SSH: Having been assigned the baseball strike case, how do you feel about it?

MJW: I'll never tell.

SSH: I knew I shouldn't have asked that.

MJW: That baseball case, actually, I heard the case. A lot of reporters were there, all the newspapermen from New York, sportswriters, Murray Chass, and all The New York Times guys and Tribune, no, maybe Tribune wasn't in existence, but Post, they were all there. The network people, they wanted television cameras in the room, but I wouldn't let them have it, too disruptive. All the people on both sides, the head of the [Major League Baseball Players Association union, who is Don Fehr now, his predecessor Marvin Miller was head of the union at that point, and all the people who were owners of clubs testified, and some players testified, too. I really enjoyed that. At one point, one of the counsels for the league was somebody named Betty S. Murphy, who had been chairman of the Board and then went to a law firm, Chicago-based law firm, that represented them, and she was at the hearing. … She came up to me and said, "Would you like some autographs for some of the Board members?" I said, "But I don't think that's …" She said, "Yeah, you can get it for your grandchildren," and so I got those autographs, but the press got wind of this and played it up, so I was very embarrassed by that. I mean, I really shouldn't have, but that wasn't going to influence any decision. Anyway, after I heard the case, I gave them the normal time to file briefs, and so forth, and the day before the briefs were due, and I had my decision all ready, they settled the case. I never wrote a decision, I wrote it, but I never issued it, and nobody in the world but me knows the decision of that case. … I also heard a big NFL football case. There, I did write a decision.

SI: As a fan, how do you think this whole process affects the game of baseball? The labor disputes and strikes, how do you feel about that?

MJW: Well, I thought that the, I really can't. I'll be giving away too much. I don't think I can say that …

----------------------------------END OF SIDE TWO, TAPE TWO-------------------------------

SSH: This is tape two, side one of an interview with Melvin J. Welles in Alexandria, Virginia on April 16, 1999. You were talking about the cases, NFL and baseball, that you'd worked on.

MJW: Those are the fun ones, you know. They were interesting, as well as fun.

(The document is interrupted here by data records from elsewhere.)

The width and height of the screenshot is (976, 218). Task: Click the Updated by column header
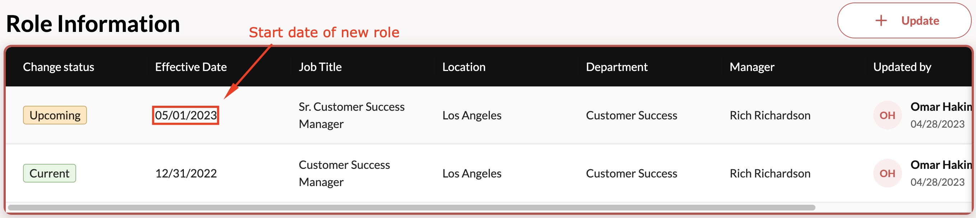click(902, 67)
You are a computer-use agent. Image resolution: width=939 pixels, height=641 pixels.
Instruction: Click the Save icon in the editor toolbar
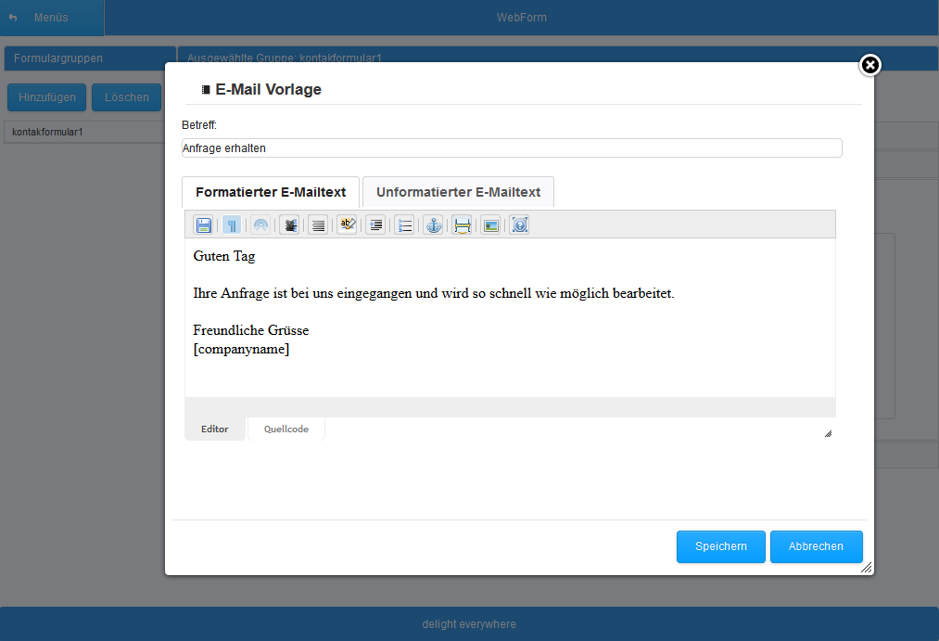[203, 224]
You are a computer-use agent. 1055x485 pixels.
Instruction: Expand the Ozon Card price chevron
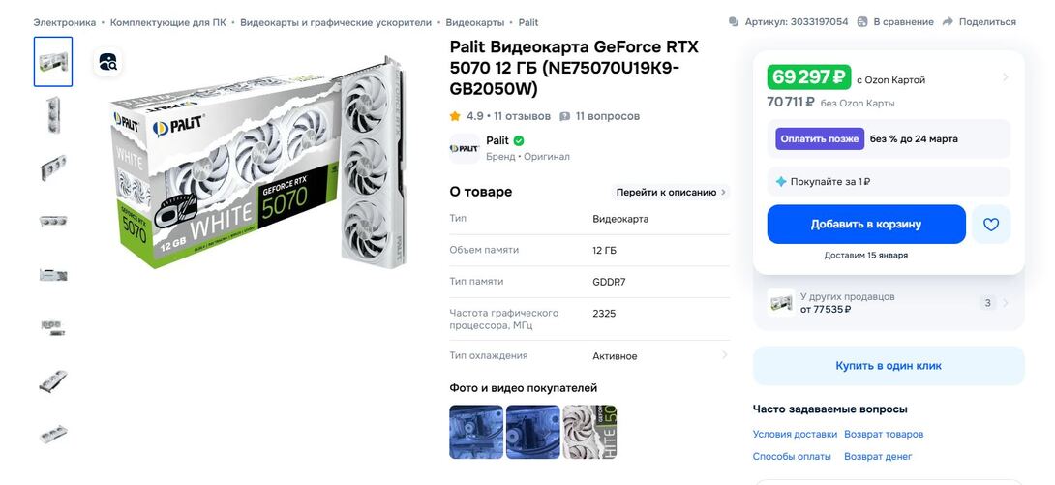1006,77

SSH: The civil rights movement and labor rights came right through your career. Did your career involve any cases related to the two movements?

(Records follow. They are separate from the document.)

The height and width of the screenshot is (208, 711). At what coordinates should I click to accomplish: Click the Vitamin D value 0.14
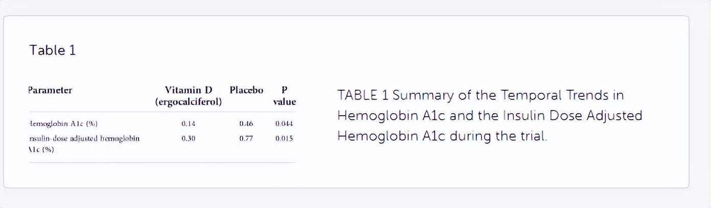pos(188,123)
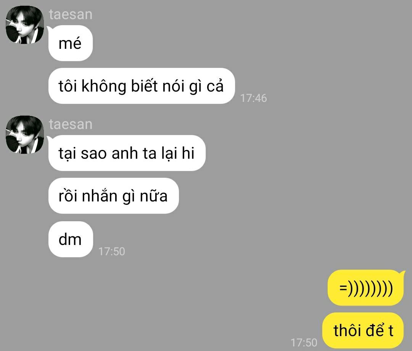The width and height of the screenshot is (412, 351).
Task: Click the tail pointer of 'tại sao anh ta' bubble
Action: 49,138
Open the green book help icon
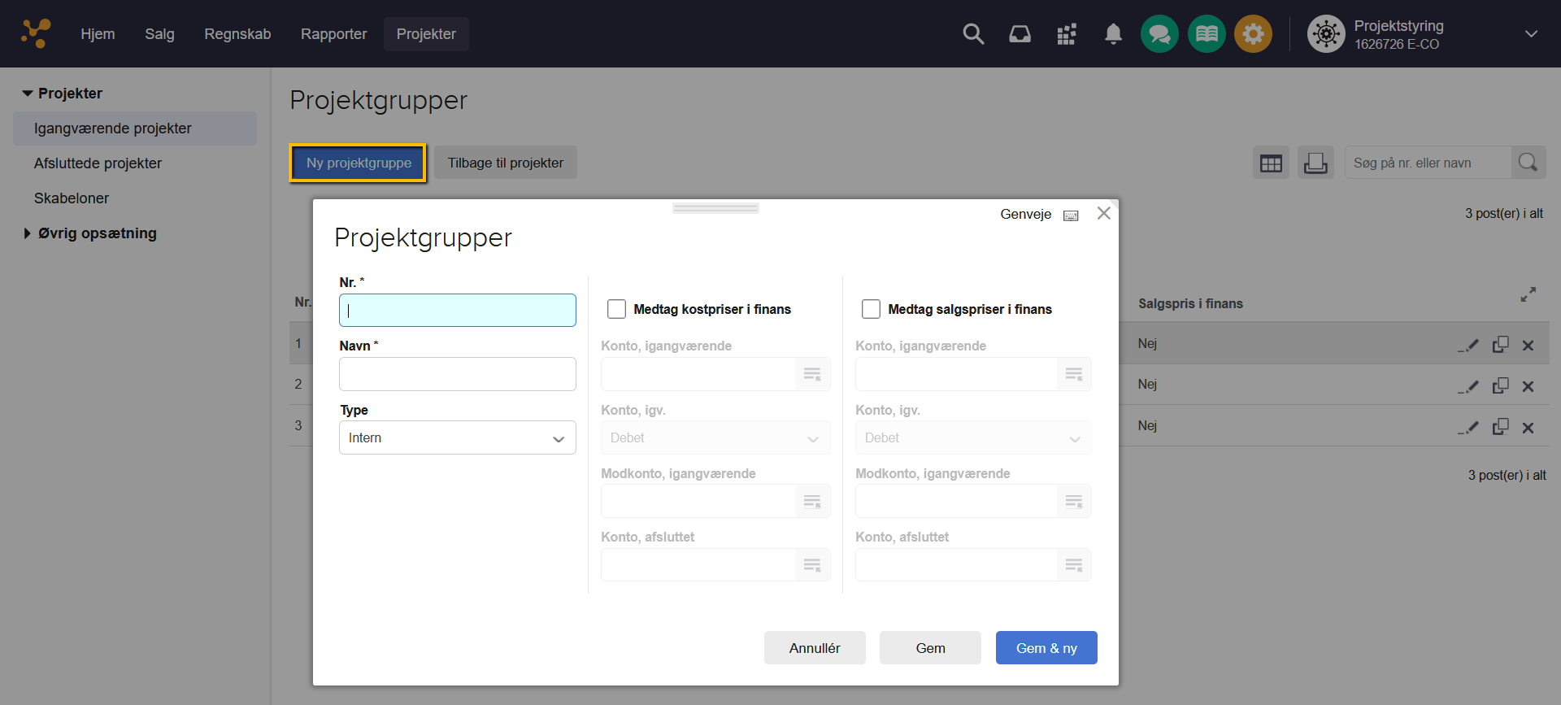1561x705 pixels. click(1207, 34)
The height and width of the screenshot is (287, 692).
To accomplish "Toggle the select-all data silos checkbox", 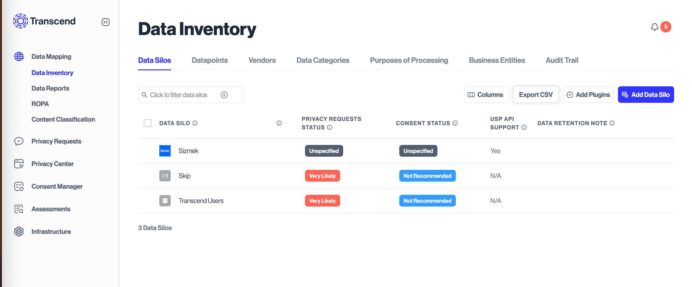I will pyautogui.click(x=147, y=123).
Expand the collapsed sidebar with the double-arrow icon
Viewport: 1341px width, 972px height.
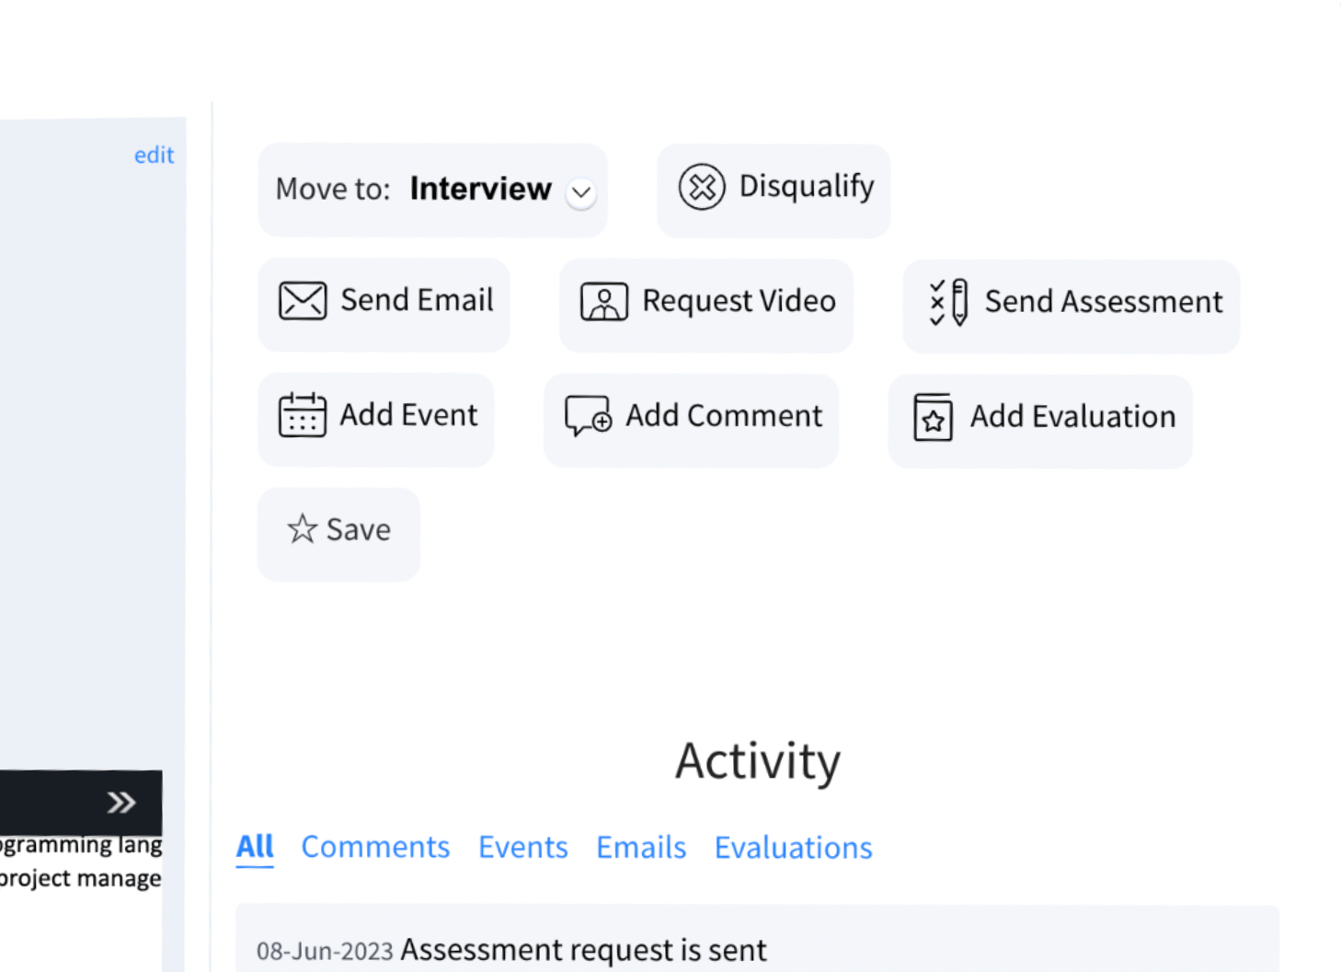pyautogui.click(x=120, y=802)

MJW: Not really. I was, of course, aware of everything that was going on. … The unions, themselves, obviously, were affected by this. In fact, in this, I had an Ironworker's case, up in New Jersey, that I heard when I was in my early years as Administrative Law Judge, where they had separate locals for whites and blacks, and this was a referral system. It was very odd, because, I'm sorry, yes, they did, but I'm thinking of a different case. I'm thinking of the … shipyard case, where they had separate locals for referrals for the stevedores, dockworkers, and they brought a case before the Board, and I heard it. … The interesting part was that they were arguing … on a per se basis, that it's bad to have separate locals. That was the basis of the complaint. It turned out that, in fact, the black local was receiving more than its allocable share of the jobs. They were getting preference, not by design, but it's just the way it happened to work out. But the case ended up finding that it was unlawful, under the labor act, to have separate black and white locals. In a sense, the civil rights movement was responsible for a decision like that. It never could have occurred before the civil rights movement became a dominant factor in our society. But other than that, there were segregated locals involved in some of our cases, but they were just peripheral to the labor law aspects of the case. So the two things were side-by-side, rather than merging into one ball of wax.

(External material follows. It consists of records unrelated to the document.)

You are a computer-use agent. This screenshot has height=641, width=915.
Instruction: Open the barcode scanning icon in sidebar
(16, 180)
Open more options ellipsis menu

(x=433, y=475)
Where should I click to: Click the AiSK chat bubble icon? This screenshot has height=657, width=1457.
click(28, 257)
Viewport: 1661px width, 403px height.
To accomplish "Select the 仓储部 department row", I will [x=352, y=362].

SSH: Being a public service sympathizer and being a federal employee, was there a dynamic there that you found stifling for what you would have liked to have done?

MJW: Not really. I was sort of maybe a technician all my life. [It was] not that I didn't have views about all these things, but whatever I was doing, if I was there in appellate litigation, I was there to support what the Board had done. … If I didn't agree with it, it didn't matter. I remember one time, I was up in the First Circuit and the chief judge there, Bailey Aldrich, at one point, said to me, "Does that break you up, Mr. Welles?" I was arguing for the position, but I said, "No, but it breaks up the man's statutory rights." Well, it didn't, and I knew it didn't and so did he, and he found against us. At the end of the argument, he said, "I want to give you an A for effort," and I knew I'd lost the case, but he was right and the Board was wrong. But I did my best to support anything the Board ruled, that was my job to support what the Board had done, when I was in appellate litigation. Now, as a judge, you're in a different position. You're bound by Board law, but if you're smart enough, clever enough to do it, you can sort of get around the Board law a little bit. You find the distinctions and maybe sell them, if you thought the Board was wrong, and if they bought your theory, they would buy it mostly because they might agree that it was wrong and you showed them it was. So you had a lot of influence on cases, as an Administrative Law Judge. As an appellate attorney, you didn't have any influence on cases, but you tried to win them, whatever the Board did.

SSH: You had also talked about ethics and being an ethical man and being in Washington. Sometimes that is almost …

MJW: An oxymoron. [laughter] It never entered my mind. I never had any problem one way or another with that at all.

SSH: Did you see others who did, though?

MJW: I think so. I don't recall any specific incidence of this, not where ethics were involved.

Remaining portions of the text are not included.